→ What is required
Each record should appear again in the response exactly as it does in the original.

[Items listed in a dataset]
───

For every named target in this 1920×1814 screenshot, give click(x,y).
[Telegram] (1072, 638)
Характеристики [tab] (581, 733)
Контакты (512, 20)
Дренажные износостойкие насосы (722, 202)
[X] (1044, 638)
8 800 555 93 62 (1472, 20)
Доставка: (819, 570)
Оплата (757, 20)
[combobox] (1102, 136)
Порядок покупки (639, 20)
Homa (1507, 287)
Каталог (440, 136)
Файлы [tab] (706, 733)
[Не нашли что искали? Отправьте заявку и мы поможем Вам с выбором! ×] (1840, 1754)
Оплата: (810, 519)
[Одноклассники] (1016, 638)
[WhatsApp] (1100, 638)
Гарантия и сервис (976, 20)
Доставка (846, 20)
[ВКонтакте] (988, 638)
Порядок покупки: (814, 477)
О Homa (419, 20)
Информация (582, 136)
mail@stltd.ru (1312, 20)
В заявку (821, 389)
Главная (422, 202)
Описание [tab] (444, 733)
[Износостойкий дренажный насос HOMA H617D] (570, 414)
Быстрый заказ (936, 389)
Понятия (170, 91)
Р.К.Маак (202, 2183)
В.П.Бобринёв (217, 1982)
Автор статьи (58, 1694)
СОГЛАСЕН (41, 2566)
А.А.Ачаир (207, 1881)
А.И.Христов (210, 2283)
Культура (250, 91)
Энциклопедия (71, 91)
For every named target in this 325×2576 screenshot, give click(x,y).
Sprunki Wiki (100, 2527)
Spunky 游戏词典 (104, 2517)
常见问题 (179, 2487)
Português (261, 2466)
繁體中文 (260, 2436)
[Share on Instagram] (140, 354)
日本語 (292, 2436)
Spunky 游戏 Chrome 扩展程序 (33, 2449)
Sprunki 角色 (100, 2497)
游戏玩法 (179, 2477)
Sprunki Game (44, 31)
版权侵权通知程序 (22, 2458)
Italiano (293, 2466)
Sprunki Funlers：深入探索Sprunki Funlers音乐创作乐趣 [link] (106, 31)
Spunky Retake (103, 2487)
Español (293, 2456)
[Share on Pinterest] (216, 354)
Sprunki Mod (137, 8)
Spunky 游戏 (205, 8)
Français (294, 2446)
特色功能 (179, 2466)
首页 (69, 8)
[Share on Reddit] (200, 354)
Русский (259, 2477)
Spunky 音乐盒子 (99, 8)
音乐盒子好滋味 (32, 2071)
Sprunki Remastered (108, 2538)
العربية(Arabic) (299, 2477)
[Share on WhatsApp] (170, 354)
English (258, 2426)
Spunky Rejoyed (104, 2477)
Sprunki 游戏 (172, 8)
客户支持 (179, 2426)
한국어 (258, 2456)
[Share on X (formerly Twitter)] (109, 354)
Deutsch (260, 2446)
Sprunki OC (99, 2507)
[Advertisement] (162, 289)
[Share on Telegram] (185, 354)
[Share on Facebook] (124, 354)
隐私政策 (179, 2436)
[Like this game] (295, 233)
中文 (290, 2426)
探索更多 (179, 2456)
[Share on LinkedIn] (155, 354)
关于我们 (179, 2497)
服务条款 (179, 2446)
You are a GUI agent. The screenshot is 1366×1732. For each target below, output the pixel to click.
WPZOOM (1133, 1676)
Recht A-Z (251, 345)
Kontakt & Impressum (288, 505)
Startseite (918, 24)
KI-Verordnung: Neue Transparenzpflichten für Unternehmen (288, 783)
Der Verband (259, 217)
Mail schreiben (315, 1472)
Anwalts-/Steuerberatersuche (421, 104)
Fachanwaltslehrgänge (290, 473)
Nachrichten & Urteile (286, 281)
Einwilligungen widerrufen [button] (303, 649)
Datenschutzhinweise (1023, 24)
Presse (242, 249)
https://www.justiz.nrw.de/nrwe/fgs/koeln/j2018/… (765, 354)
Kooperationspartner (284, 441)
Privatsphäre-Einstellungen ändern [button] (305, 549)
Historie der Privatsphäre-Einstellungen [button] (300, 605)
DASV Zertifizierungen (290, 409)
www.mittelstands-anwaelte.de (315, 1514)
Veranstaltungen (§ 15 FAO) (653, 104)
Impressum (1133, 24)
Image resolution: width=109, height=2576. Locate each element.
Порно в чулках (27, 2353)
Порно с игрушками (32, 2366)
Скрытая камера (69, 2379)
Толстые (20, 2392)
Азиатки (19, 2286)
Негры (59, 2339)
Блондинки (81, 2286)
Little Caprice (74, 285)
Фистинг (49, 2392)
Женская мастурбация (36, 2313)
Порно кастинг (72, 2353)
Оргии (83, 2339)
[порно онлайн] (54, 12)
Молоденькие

───

→ Reply
For every named target in this 1920×1814 screenshot, give click(x,y).
[Telegram] (1072, 638)
Характеристики [tab] (581, 733)
Контакты (512, 20)
Дренажные износостойкие насосы (722, 202)
[X] (1044, 638)
8 800 555 93 62 (1472, 20)
Доставка: (819, 570)
Оплата (757, 20)
[combobox] (1102, 136)
Порядок покупки (639, 20)
Homa (1507, 287)
Каталог (440, 136)
Файлы [tab] (706, 733)
[Не нашли что искали? Отправьте заявку и мы поможем Вам с выбором! ×] (1840, 1754)
Оплата: (810, 519)
[Одноклассники] (1016, 638)
[WhatsApp] (1100, 638)
Гарантия и сервис (976, 20)
Доставка (846, 20)
[ВКонтакте] (988, 638)
Порядок покупки: (814, 477)
О Homa (419, 20)
Информация (582, 136)
mail@stltd.ru (1312, 20)
В заявку (821, 389)
Главная (422, 202)
Описание [tab] (444, 733)
[Износостойкий дренажный насос HOMA H617D] (570, 414)
Быстрый заказ (936, 389)
Понятия (170, 91)
Р.К.Маак (202, 2183)
В.П.Бобринёв (217, 1982)
Автор статьи (58, 1694)
СОГЛАСЕН (41, 2566)
А.А.Ачаир (207, 1881)
А.И.Христов (210, 2283)
Культура (250, 91)
Энциклопедия (71, 91)
For every named target in this 325×2576 screenshot, give click(x,y).
Sprunki Wiki (100, 2527)
Spunky 游戏词典 (104, 2517)
常见问题 (179, 2487)
Português (261, 2466)
繁體中文 (260, 2436)
[Share on Instagram] (140, 354)
日本語 (292, 2436)
Spunky 游戏 Chrome 扩展程序 (33, 2449)
Sprunki 角色 (100, 2497)
游戏玩法 (179, 2477)
Sprunki Game (44, 31)
版权侵权通知程序 (22, 2458)
Italiano (293, 2466)
Sprunki Funlers：深入探索Sprunki Funlers音乐创作乐趣 [link] (106, 31)
Spunky Retake (103, 2487)
Español (293, 2456)
[Share on Pinterest] (216, 354)
Sprunki Mod (137, 8)
Spunky 游戏 (205, 8)
Français (294, 2446)
特色功能 (179, 2466)
首页 (69, 8)
[Share on Reddit] (200, 354)
Русский (259, 2477)
Spunky 音乐盒子 (99, 8)
音乐盒子好滋味 (32, 2071)
Sprunki Remastered (108, 2538)
العربية(Arabic) (299, 2477)
[Share on WhatsApp] (170, 354)
English (258, 2426)
Spunky Rejoyed (104, 2477)
Sprunki 游戏 (172, 8)
客户支持 (179, 2426)
한국어 (258, 2456)
[Share on X (formerly Twitter)] (109, 354)
Deutsch (260, 2446)
Sprunki OC (99, 2507)
[Advertisement] (162, 289)
[Share on Telegram] (185, 354)
[Share on Facebook] (124, 354)
隐私政策 (179, 2436)
[Like this game] (295, 233)
中文 (290, 2426)
探索更多 (179, 2456)
[Share on LinkedIn] (155, 354)
关于我们 (179, 2497)
服务条款 (179, 2446)
You are a GUI agent. The screenshot is 1366×1732. For each target below, output the pixel to click.
WPZOOM (1133, 1676)
Recht A-Z (251, 345)
Kontakt & Impressum (288, 505)
Startseite (918, 24)
KI-Verordnung: Neue Transparenzpflichten für Unternehmen (288, 783)
Der Verband (259, 217)
Mail schreiben (315, 1472)
Anwalts-/Steuerberatersuche (421, 104)
Fachanwaltslehrgänge (290, 473)
Nachrichten & Urteile (286, 281)
Einwilligungen widerrufen [button] (303, 649)
Datenschutzhinweise (1023, 24)
Presse (242, 249)
https://www.justiz.nrw.de/nrwe/fgs/koeln/j2018/… (765, 354)
Kooperationspartner (284, 441)
Privatsphäre-Einstellungen ändern [button] (305, 549)
Historie der Privatsphäre-Einstellungen [button] (300, 605)
DASV Zertifizierungen (290, 409)
www.mittelstands-anwaelte.de (315, 1514)
Veranstaltungen (§ 15 FAO) (653, 104)
Impressum (1133, 24)
Image resolution: width=109, height=2576. Locate each element.
Порно в чулках (27, 2353)
Порно с игрушками (32, 2366)
Скрытая камера (69, 2379)
Толстые (20, 2392)
Азиатки (19, 2286)
Негры (59, 2339)
Блондинки (81, 2286)
Little Caprice (74, 285)
Фистинг (49, 2392)
Женская мастурбация (36, 2313)
Порно кастинг (72, 2353)
Оргии (83, 2339)
[порно онлайн] (54, 12)
Молоденькие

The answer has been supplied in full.